This article was originally written for Question Evolution Day 2020.
Evolutionists and Creationists actually have a lot of common ground that Evolutionists, in a vain effort to appear more rational, are quick to deny. On the one hand, they are quick to deny similarities that would be beneficial to the Creationist. For example, natural selection and speciation. If Evolutionists can make it look like Creationists believe in the fixity of species, all they need to do to "prove" Evolution, or at least refute Creationism, is show that species are not fixed. However, when it is pointed out that Creationists actually came up with natural selection and speciation before Darwin, and that Darwin even plagiarised Creationist material on the subject, it becomes harder for Evolutionists to gain the upper hand.
On the other hand, Evolutionists are quick to deny similarities between our worldviews that put them at a disadvantage. For example, the single origin of the human race. According to the Bible, the human race is descended from two human beings: A man, whom God created directly from the dust, and his wife, whom God created from the man's rib. This causes Evolutionists to mock the Genesis account. "So incest is ok, and we're all inbred?" But the problem Evolutionists have is that, following their worldview to its logical conclusion, even bestiality would be incest, and yes, we are all inbred.
One could phrase it this way: In Creationism, all humans share a common ancestor. In Evolution, all humans, along with apes, alpacas, antelopes, ants, and apples, share a common ancestor. See, in Evolution, all life is descended from a magic microbe. That is my sarcastic way to refer to the single celled organism that was supposedly created by natural forces more than 3 billion years ago. That single celled organism evolved until it ultimately gave rise to all living things on the planet today.
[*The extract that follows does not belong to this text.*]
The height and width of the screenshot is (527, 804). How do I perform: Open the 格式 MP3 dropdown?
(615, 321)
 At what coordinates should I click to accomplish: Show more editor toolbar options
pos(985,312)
Now, is that not a little more unbelievable than the Genesis account? First, you have to posit that a single celled organism inexplicably came into being without a parent similar to itself. Against all odds, it not only had everything it needed to survive, but also reproduce. Already we're off to a bad start. First, this has never been observed, so it's basically a made up story. Second, everything we know about science currently militates against the possibility of life coming from non-life. The universe just seems desperate to kill everything. Third, Evolutionists, though they have made valiant efforts, have failed to produce life from non-life intelligently. How they expect nature to do it by accident I'll never understand. Fourth, the law of biogenesis has been rigorously studied, and the result is always the same: Life, and life alone begets life. To quote Louis Pasteur after one such experiment, "Microscopic beings must come into the world from parents similar to themselves."
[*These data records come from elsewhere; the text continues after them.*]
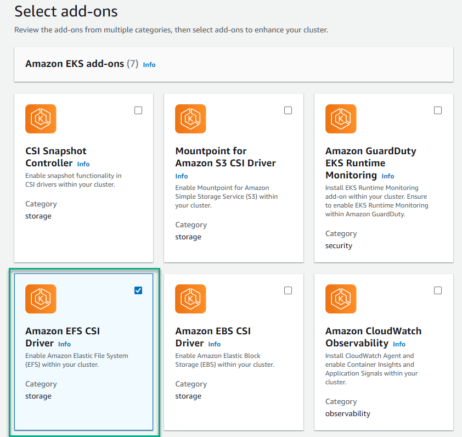The width and height of the screenshot is (462, 437).
Task: Click the CSI Snapshot Controller Kubernetes icon
Action: [x=40, y=119]
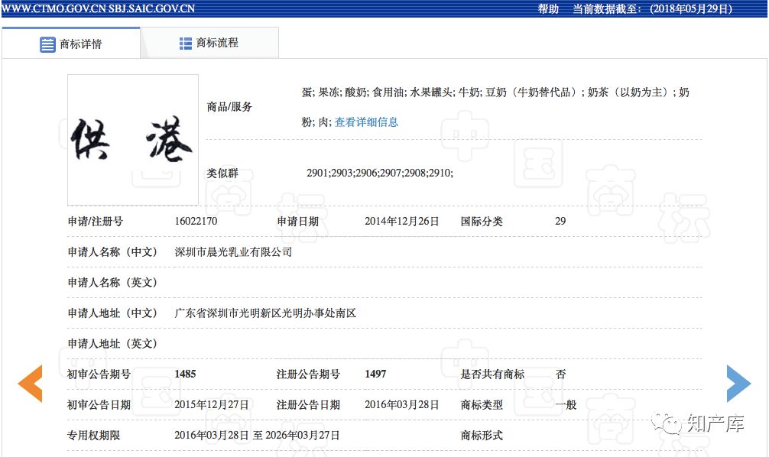
Task: Go to previous trademark with orange left arrow
Action: coord(31,384)
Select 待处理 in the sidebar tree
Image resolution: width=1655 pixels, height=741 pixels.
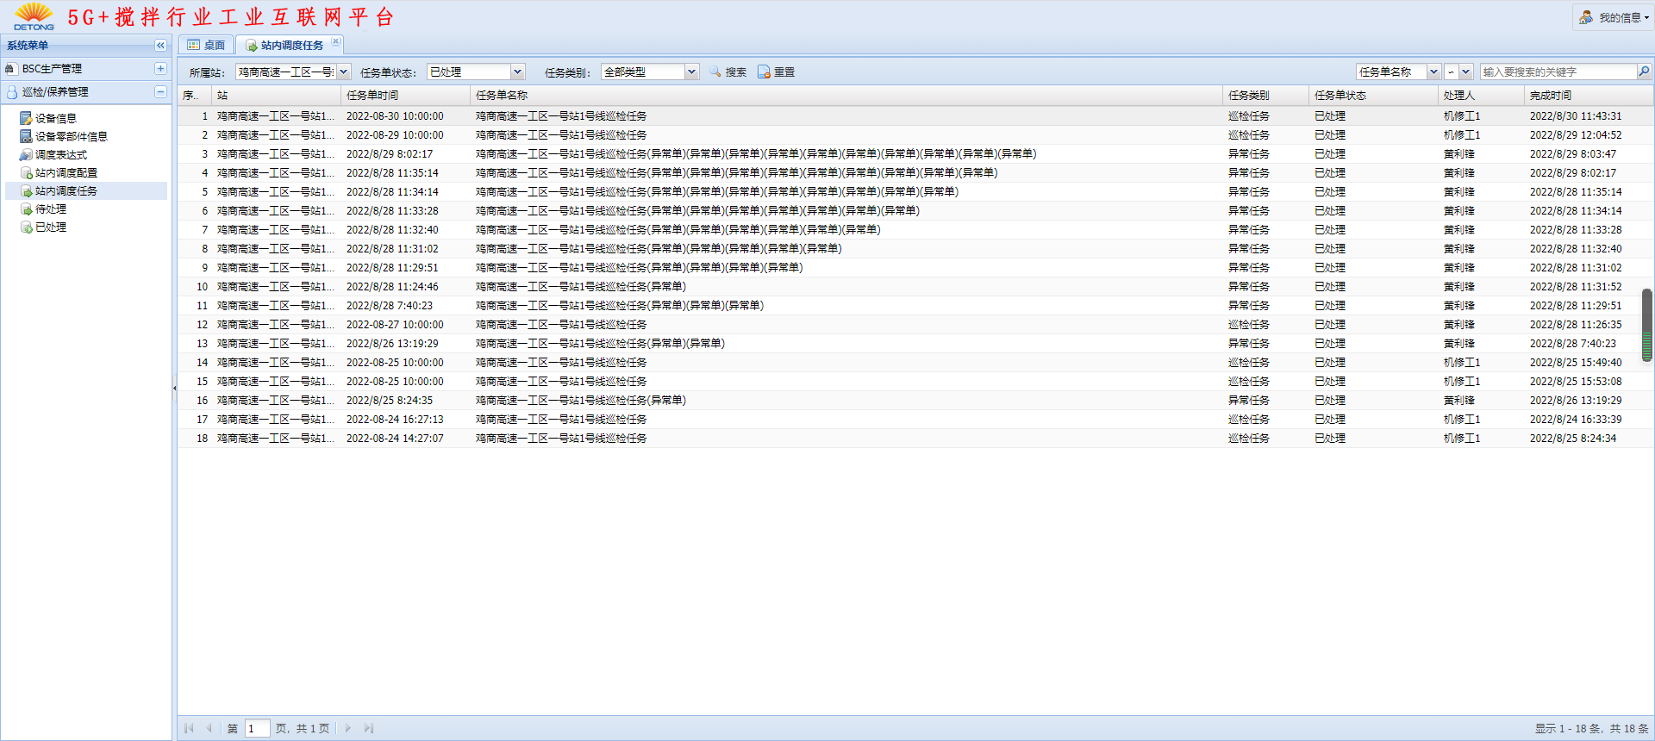tap(50, 209)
And so we see that abiogenesis alone is far more laughable than the idea that a man and his wife could give rise to the entire human race. When you add the fact that this magic microbe is, in effect, the Evolutionist's Adam and Eve that gave rise to the entire eco-system, you see that they have the identical problem on a larger scale, but with no valid solutions.
Contrast that with Christianity. As it turns out, we do have a valid solution in that, when you understand why inbreeding is a problem in modern humans, you can understand why it wasn't a problem for early humans. Each generation inherits genetic copying errors, called mutations, from the previous generations. Mutations are typically harmful, neutral or a "mixed bag" (i.e. even beneficial mutations usually come with a drawback). Ironically, this is yet another problem for Evolution, but we'll save that for another day. Anyway, because we inherit two copies of each allele, one from each parent, and usually in different places, the negative effects of most mutations are masked, in whole or in part. However, close relatives likely have the same mutations in the same places, greatly increasing the risk of mutations being inherited and expressed in the resulting offspring. Adam and Eve, being the original type, inherited no copying mistakes because they were not copies. Their children, therefore, had no mutations to inherit. Every mutation Adam and Eve's children had would have been brand new, and statistically unlikely to be in the same places. Therefore, Adam and Eve's children could have very safely got married and had kids, with virtually no risk of any deformities. However, as the human race continued to breed throughout the generations, and especially after the flood which saved only one family, mutations would have continued to accumulate, and inbreeding would have become more and more of a threat.
Thus, in Christianity, the threat posed by inbreeding varies depending on what point in human history you look at. But in Evolution, there wasn't even a perfect original human genome. So the solution to Christianity's inbreeding problem cannot apply to Evolution's even bigger inbreeding problem. When Evolutionists mock Creationists by raising emotional objections against the single origin of the human race, they're actually mocking their own ridiculous view of the single origin of all life that has supposedly existed for the past 3 billion years.
What's more is that actually, genetic experiments show that yes, the human race really is descended from only two people. While they obviously add the usual Evolutionary spin, Evolutionists readily admit the existence of Mitochondrial Eve and Y-Chromosome Adam. Right down to the very names, Evolutionists admit that Adam and Eve existed. They just don't have the wisdom to admit that it is the Biblical Adam and Eve.
So why the mockery? Probably because acknowledging Adam and Eve means acknowledging what they did against the God who created them, as well as how that affects us directly. Just as Adam and Eve sinned, so also do we sin. And we face the same penalty: Death. That is, unless we turn and put our faith in the "last Adam", Jesus Christ.